30 seconds on Atlanta TV during prime time will cost you 30k and your money is gone just that fast. Most industry magazine ads will cost you upwards of 1200 per month for a four color, 1/2 to full page ad and you don't even know if anyone is reading it. Your domain name is yours perpetually. The internet is even more revolutionary as the phone system was when it came into being some 120 years ago and as fast as technology grows, the internet is not going to be replaced anytime soon. With a great domain name you look like the authority in your industry. Most clients will never see your office, I can't stress enough how important your online presence is. Technology is the only industry that has had double digit growth since the 70's and looks to be booming for the rest of man's existence. The slope of the curve is about to go vertical.
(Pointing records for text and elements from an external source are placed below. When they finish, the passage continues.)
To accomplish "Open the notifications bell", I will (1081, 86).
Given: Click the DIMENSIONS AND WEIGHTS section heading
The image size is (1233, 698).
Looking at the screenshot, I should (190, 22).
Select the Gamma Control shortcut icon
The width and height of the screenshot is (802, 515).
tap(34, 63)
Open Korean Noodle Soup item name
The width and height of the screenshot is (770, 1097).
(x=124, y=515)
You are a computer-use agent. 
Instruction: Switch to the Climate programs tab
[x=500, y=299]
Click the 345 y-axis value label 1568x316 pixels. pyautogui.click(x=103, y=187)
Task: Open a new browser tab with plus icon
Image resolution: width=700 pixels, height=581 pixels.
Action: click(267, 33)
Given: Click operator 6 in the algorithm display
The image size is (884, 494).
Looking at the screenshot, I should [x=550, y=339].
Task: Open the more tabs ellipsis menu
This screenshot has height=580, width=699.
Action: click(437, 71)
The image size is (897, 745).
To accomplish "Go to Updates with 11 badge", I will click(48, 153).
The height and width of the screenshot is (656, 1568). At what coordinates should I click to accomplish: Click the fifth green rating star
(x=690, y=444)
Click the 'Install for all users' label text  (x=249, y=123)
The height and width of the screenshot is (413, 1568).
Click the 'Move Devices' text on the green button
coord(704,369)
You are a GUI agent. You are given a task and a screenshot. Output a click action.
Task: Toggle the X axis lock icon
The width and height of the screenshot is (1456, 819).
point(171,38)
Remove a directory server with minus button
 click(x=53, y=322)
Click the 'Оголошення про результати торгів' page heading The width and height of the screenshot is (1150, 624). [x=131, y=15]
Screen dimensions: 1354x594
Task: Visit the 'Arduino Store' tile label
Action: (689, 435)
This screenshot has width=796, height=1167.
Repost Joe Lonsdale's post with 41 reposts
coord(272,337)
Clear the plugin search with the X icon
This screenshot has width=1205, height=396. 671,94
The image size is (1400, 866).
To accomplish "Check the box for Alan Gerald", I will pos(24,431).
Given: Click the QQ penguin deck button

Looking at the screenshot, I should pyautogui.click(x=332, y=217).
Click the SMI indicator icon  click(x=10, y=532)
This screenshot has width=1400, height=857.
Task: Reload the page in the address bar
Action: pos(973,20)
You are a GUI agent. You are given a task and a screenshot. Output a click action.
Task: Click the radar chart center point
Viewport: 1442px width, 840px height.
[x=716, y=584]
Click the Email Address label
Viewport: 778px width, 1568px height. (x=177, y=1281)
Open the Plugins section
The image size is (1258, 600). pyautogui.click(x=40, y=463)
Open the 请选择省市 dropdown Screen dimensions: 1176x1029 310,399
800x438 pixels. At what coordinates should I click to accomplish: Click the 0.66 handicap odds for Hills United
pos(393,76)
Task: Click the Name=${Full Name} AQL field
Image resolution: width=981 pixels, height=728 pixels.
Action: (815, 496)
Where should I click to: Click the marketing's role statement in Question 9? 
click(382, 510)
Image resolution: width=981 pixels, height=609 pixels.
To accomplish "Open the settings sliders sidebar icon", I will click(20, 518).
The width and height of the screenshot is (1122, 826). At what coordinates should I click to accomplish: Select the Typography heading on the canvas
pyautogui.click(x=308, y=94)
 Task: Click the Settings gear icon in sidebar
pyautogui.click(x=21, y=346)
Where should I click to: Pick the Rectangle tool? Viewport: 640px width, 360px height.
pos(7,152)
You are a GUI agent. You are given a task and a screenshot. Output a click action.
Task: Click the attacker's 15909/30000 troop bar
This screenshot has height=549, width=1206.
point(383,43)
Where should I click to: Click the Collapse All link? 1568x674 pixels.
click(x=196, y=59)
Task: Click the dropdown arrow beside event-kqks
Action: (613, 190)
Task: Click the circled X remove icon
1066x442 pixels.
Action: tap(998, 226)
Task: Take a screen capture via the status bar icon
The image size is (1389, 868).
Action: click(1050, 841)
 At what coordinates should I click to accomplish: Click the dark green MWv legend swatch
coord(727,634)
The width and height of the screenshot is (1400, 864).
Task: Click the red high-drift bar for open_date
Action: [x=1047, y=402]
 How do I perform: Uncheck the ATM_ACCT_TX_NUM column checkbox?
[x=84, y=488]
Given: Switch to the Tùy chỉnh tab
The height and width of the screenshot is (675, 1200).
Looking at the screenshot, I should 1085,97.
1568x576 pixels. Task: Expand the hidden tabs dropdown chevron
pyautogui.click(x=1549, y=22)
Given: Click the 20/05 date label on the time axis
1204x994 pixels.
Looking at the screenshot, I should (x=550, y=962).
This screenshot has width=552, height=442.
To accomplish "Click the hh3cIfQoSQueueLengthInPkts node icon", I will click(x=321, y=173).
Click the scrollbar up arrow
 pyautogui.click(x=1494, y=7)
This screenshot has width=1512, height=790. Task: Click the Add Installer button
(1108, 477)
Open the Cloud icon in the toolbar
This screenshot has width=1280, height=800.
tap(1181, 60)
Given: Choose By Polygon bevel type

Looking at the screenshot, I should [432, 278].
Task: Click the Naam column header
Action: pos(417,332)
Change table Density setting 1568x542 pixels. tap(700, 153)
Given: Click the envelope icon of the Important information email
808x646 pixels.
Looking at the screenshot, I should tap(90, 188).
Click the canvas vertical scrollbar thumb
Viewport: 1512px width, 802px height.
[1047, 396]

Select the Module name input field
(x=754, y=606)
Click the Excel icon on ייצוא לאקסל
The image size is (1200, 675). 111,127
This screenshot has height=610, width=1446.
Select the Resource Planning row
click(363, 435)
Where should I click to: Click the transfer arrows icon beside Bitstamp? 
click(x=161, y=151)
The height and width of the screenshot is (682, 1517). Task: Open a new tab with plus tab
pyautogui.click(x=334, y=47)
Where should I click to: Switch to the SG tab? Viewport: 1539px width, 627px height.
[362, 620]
The short, memorable, brand-able, desirable names, and what other similar domains have sold for, makes for the price range listed. We encourage you to make offers on our domains and other available names. The cost, effectiveness and value is continually rising.
Short of fielding email inquiries about domain investing, I decided to create a series of posts featuring some of the domain sites read on a regular basis.
The undisputed authority for domain name news has to be Domain Name Journal. Ron Jackson, journalist and former news anchor built one of the most trusted blogs for reporting events and sales within the domain industry.
DNJournal.com is a weekly periodical and a must read for anyone in domain investing. Ron has a warm and intelligent style that emanates through the headlines to each in-depth cover story.